Tanweer's videotape provides more evidence linking the London bombers to al-Qaeda. But questions still remain, and the answers to many of those questions lie in Pakistan.
In the wake of last July's bombings, it did not take long for Pakistan to become almost as much a focus of attention as the Yorkshire base of the bombers.
Were the men really home-grown terrorists or were they directed by al-Qaeda? What was the significance of their time in the country where much of the remaining al-Qaeda leadership is thought to operate?
Officials have been cautious in confirming that a direct link exists between the men and those around Osama Bin Laden.
"It is not easy to find out what happened... such information as we do have does suggest there is probably a link to al-Qaeda," Peter Clarke, head of anti-terrorism at the Metropolitan Police, told the BBC earlier in the week.
What evidence is there linking the bombers to al-Qaeda in Pakistan?
We know, from official reports, that two of the bombers - Shehzad Tanweer and Mohammad Sidique Khan travelled together to Pakistan between November 2004 and February 2005.
No one knows for sure what they did out there but the suspicion will be that this is when both men made their videotaped testimonies.

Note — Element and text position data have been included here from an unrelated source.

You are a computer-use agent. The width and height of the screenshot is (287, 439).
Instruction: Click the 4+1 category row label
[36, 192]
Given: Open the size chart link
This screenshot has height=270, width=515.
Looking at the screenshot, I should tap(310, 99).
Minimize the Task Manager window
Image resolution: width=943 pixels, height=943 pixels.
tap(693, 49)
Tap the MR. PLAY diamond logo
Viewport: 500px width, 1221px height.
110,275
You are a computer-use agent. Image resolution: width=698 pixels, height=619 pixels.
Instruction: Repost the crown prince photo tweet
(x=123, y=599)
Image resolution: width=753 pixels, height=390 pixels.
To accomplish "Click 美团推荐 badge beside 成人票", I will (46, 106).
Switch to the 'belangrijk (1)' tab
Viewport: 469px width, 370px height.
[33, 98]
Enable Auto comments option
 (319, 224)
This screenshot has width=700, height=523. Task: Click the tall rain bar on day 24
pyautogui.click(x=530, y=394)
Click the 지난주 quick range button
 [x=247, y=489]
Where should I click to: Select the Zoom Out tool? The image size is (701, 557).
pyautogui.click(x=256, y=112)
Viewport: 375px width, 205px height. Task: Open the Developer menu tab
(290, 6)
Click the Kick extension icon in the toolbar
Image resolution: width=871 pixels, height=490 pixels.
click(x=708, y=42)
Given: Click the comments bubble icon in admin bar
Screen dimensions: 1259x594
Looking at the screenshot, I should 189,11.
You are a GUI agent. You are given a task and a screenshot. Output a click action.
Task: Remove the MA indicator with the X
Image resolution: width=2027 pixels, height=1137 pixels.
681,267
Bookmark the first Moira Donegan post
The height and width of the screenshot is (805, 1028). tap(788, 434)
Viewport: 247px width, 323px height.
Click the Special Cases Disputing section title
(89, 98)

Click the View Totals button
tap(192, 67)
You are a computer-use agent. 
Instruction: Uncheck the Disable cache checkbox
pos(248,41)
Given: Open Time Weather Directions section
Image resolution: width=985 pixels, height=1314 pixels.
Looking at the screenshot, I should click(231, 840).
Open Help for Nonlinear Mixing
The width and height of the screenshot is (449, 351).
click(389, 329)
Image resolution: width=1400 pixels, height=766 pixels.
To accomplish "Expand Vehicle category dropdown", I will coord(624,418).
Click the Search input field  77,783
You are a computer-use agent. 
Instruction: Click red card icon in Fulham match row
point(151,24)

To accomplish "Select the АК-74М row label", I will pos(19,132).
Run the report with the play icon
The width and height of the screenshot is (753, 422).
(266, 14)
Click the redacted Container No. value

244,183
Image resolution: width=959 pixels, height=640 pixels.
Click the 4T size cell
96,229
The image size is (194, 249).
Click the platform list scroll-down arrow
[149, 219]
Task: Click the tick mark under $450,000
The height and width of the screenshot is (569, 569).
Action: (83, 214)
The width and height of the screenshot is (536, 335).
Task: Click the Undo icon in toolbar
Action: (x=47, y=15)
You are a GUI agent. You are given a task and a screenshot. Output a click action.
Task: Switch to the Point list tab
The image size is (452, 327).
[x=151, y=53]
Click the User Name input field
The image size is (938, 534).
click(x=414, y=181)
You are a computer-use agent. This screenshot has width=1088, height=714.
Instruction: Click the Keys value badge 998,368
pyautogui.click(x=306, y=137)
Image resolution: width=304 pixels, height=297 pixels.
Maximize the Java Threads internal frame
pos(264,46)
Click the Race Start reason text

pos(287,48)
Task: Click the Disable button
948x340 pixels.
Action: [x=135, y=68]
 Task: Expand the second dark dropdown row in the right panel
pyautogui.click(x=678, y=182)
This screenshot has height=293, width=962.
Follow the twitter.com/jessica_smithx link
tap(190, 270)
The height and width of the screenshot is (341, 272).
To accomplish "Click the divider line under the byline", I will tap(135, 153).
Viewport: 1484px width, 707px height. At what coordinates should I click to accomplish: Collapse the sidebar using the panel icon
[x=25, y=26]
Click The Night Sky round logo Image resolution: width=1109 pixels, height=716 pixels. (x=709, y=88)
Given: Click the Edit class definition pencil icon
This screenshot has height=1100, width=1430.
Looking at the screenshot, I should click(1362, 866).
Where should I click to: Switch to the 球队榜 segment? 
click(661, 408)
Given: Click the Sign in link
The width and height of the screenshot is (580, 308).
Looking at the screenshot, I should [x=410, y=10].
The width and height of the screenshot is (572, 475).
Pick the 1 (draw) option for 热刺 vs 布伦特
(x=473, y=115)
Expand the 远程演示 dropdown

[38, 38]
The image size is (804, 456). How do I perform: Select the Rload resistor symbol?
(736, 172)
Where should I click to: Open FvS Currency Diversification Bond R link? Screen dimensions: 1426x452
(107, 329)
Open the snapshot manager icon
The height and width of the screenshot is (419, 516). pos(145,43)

Khan also travelled to Pakistan on at least one earlier occasion and may have been to Afghanistan in the late 1990s or soon after.
British intelligence agencies believe some form of operational training is likely to have taken place while Khan and Tanweer were in Pakistan together and that it is likely they did have contact with al-Qaeda figures.
Shehzad Tanweer was pictured leaving Pakistan
Pakistani intelligence sources have suggested the men may have met with al-Qaeda's number two, Ayman al-Zawahiri, in Pakistan's tribal areas sometime in January 2005. British officials say they have no evidence confirming the meeting but they don't discount the possibility that it took place.
Whoever the bombers met, straight after their return, Khan and Tanweer began putting in place the key elements of their plan. They both left their jobs, rented a place in which to build the bombs and began purchasing material.
And in the three months leading up to the bombing, the men were in contact with an individual or individuals in Pakistan who may have been giving them advice and direction.
It is not known who it was or the exact nature of the contacts but the methods used, designed to make it difficult to identify the individual, makes the contacts look suspicious.
When I met some of Pakistan's top counter-terrorist officials during a visit earlier in the year, they declined to speak on the record.
The notion that it was Pakistan rather than the UK that was responsible for the bombers' radicalisation raises particular ire
But they did say they had been given 299 telephone numbers in Pakistan linked directly or indirectly to the bombing - but had not found a mastermind.
They argued that al-Qaeda's leadership did not have the capability to plan or direct operations because it was under pressure.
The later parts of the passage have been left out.